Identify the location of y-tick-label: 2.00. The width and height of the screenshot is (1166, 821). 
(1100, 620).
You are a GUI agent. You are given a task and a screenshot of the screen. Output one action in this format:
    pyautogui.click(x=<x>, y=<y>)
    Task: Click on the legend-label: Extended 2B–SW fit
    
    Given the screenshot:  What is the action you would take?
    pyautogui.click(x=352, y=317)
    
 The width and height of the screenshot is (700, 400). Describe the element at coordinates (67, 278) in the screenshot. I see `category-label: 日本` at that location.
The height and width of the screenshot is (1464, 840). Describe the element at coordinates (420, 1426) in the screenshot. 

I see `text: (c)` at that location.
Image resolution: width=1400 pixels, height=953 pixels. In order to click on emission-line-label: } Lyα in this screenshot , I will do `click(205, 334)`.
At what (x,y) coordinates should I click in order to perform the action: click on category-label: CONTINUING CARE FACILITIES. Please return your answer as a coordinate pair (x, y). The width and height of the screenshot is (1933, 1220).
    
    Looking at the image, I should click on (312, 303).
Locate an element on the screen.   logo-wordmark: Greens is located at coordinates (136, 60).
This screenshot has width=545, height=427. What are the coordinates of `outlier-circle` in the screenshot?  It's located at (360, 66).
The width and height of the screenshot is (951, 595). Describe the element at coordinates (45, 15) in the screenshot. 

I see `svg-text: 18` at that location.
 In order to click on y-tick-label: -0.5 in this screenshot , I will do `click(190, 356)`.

*WORK ITEM:* Can you recast every line of the entries above as a JSON list of strings, with one string per line and blank lines left out?

*OUTPUT BELOW:*
[
  "Identify the location of y-tick-label: 2.00. The width and height of the screenshot is (1166, 821). ",
  "(1100, 620).",
  "You are a GUI agent. You are given a task and a screenshot of the screen. Output one action in this format:",
  "    pyautogui.click(x=<x>, y=<y>)",
  "    Task: Click on the legend-label: Extended 2B–SW fit",
  "    Given the screenshot:  What is the action you would take?",
  "    pyautogui.click(x=352, y=317)",
  " The width and height of the screenshot is (700, 400). Describe the element at coordinates (67, 278) in the screenshot. I see `category-label: 日本` at that location.",
  "The height and width of the screenshot is (1464, 840). Describe the element at coordinates (420, 1426) in the screenshot. ",
  "I see `text: (c)` at that location.",
  "Image resolution: width=1400 pixels, height=953 pixels. In order to click on emission-line-label: } Lyα in this screenshot , I will do `click(205, 334)`.",
  "At what (x,y) coordinates should I click in order to perform the action: click on category-label: CONTINUING CARE FACILITIES. Please return your answer as a coordinate pair (x, y). The width and height of the screenshot is (1933, 1220).",
  "    Looking at the image, I should click on (312, 303).",
  "Locate an element on the screen.   logo-wordmark: Greens is located at coordinates (136, 60).",
  "This screenshot has width=545, height=427. What are the coordinates of `outlier-circle` in the screenshot?  It's located at (360, 66).",
  "The width and height of the screenshot is (951, 595). Describe the element at coordinates (45, 15) in the screenshot. ",
  "I see `svg-text: 18` at that location.",
  " In order to click on y-tick-label: -0.5 in this screenshot , I will do `click(190, 356)`."
]